ICANN, the Internet Corporation for Assigned Names and Numbers that registers internet addresses worldwide, has failed to acknowledge how people harm collective and personal freedom with no intention to start an internet business, scalp internet addresses, and sell them for a significant profit to the highest bidder. Even the sports industry has figured out scalping hurts their bottom line and deploys rules to combat it. ICANN failed to align with local governments responsible for the proper adjudication of incorporation, thereby using a free-for-all ignorant of the need to protect freedom. The result is that most internet addresses are parked aimlessly, waiting to be resold at exorbitant prices, and inaccessible to those with legitimate purposes.
Paradox of Freedom
Despite opulent economic malpractice, we cannot entirely blame technology companies for the offensive schemes they deploy in pursuit of the mighty dollar. The absence of rules to protect collective freedom spawns the attrition of personal freedom we deserve.
The absence of rules to protect collective freedom created a tobacco industry selling loads of cigarettes to unsuspecting consumers, causing a significant increase in lung cancer.
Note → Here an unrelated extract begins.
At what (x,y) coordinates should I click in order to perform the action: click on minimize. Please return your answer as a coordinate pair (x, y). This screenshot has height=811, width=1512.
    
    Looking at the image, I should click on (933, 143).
Three decades later, everyone else – including the next generation – still pays for it. The absence of rules to protect collective freedom in the fast-food industry caused us to become the most obese “developed” country, with staggering medical costs that are just unsustainable. Similarly, the rampant and unchecked economics deployed by technology systems has and will cause further socioeconomic damage we may not be able to recover from.
Out-innovate governance
What must become clear to us is that we can not sell our future short by ignoring today’s flawed economics. We must reinvent the old religion of economics that holds our spiraling evolutionary performance hostage. And technology systems, by their global reach and impact, would be the best place to begin demonstrating how we value each other.
Now is the time for technology companies to demonstrate that they are better off governing themselves and staving off any misguided governance that will otherwise undoubtedly come their way. Technology companies must set a new horizon, look up from their keyboards, understand the basic tenets of freedom, and out-innovate governance to project authentic renewable value to the public.